| What to work on |
Transcribe each record below character for character.

| Dataset excerpts |
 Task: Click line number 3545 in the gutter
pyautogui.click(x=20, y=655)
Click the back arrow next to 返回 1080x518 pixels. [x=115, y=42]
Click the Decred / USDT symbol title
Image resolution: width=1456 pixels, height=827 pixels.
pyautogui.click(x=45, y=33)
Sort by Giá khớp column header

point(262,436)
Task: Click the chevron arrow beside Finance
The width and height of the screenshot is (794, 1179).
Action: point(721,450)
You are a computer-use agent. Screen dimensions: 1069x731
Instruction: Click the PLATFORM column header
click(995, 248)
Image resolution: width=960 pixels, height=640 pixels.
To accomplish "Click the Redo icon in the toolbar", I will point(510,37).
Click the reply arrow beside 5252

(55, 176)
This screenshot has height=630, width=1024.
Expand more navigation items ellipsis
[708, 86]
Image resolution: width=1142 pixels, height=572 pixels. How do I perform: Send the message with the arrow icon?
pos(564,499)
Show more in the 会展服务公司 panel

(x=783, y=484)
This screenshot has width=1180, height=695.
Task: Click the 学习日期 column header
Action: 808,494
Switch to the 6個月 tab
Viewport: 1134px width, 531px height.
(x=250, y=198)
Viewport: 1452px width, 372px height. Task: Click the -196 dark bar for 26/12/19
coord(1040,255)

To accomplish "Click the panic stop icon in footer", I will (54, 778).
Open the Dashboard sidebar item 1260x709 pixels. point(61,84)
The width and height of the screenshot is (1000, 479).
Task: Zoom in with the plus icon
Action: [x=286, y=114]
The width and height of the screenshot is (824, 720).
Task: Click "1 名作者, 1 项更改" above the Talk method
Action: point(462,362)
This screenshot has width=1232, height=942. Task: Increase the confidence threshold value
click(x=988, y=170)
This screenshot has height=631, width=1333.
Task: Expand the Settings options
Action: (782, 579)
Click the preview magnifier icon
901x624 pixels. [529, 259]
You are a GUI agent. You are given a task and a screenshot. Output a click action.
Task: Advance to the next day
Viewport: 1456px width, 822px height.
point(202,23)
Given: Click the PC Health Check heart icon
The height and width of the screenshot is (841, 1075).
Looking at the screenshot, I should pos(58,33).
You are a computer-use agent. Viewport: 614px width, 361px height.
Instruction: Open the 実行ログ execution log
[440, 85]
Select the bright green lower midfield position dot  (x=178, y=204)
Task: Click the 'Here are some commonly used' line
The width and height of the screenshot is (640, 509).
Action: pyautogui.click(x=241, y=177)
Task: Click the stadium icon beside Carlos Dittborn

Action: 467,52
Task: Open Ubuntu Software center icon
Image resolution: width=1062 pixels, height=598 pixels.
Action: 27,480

| Solution to the exercise |
 Task: Click line number 3545 in the gutter
pyautogui.click(x=20, y=655)
Click the back arrow next to 返回 1080x518 pixels. [x=115, y=42]
Click the Decred / USDT symbol title
Image resolution: width=1456 pixels, height=827 pixels.
pyautogui.click(x=45, y=33)
Sort by Giá khớp column header

point(262,436)
Task: Click the chevron arrow beside Finance
The width and height of the screenshot is (794, 1179).
Action: point(721,450)
You are a computer-use agent. Screen dimensions: 1069x731
Instruction: Click the PLATFORM column header
click(995, 248)
Image resolution: width=960 pixels, height=640 pixels.
To accomplish "Click the Redo icon in the toolbar", I will point(510,37).
Click the reply arrow beside 5252

(55, 176)
This screenshot has height=630, width=1024.
Expand more navigation items ellipsis
[708, 86]
Image resolution: width=1142 pixels, height=572 pixels. How do I perform: Send the message with the arrow icon?
pos(564,499)
Show more in the 会展服务公司 panel

(x=783, y=484)
This screenshot has width=1180, height=695.
Task: Click the 学习日期 column header
Action: 808,494
Switch to the 6個月 tab
Viewport: 1134px width, 531px height.
(x=250, y=198)
Viewport: 1452px width, 372px height. Task: Click the -196 dark bar for 26/12/19
coord(1040,255)

To accomplish "Click the panic stop icon in footer", I will (54, 778).
Open the Dashboard sidebar item 1260x709 pixels. point(61,84)
The width and height of the screenshot is (1000, 479).
Task: Zoom in with the plus icon
Action: [x=286, y=114]
The width and height of the screenshot is (824, 720).
Task: Click "1 名作者, 1 项更改" above the Talk method
Action: point(462,362)
This screenshot has width=1232, height=942. Task: Increase the confidence threshold value
click(x=988, y=170)
This screenshot has height=631, width=1333.
Task: Expand the Settings options
Action: (782, 579)
Click the preview magnifier icon
901x624 pixels. [529, 259]
You are a GUI agent. You are given a task and a screenshot. Output a click action.
Task: Advance to the next day
Viewport: 1456px width, 822px height.
point(202,23)
Given: Click the PC Health Check heart icon
The height and width of the screenshot is (841, 1075).
Looking at the screenshot, I should pos(58,33).
You are a computer-use agent. Viewport: 614px width, 361px height.
Instruction: Open the 実行ログ execution log
[440, 85]
Select the bright green lower midfield position dot  (x=178, y=204)
Task: Click the 'Here are some commonly used' line
The width and height of the screenshot is (640, 509).
Action: pyautogui.click(x=241, y=177)
Task: Click the stadium icon beside Carlos Dittborn

Action: 467,52
Task: Open Ubuntu Software center icon
Image resolution: width=1062 pixels, height=598 pixels.
Action: 27,480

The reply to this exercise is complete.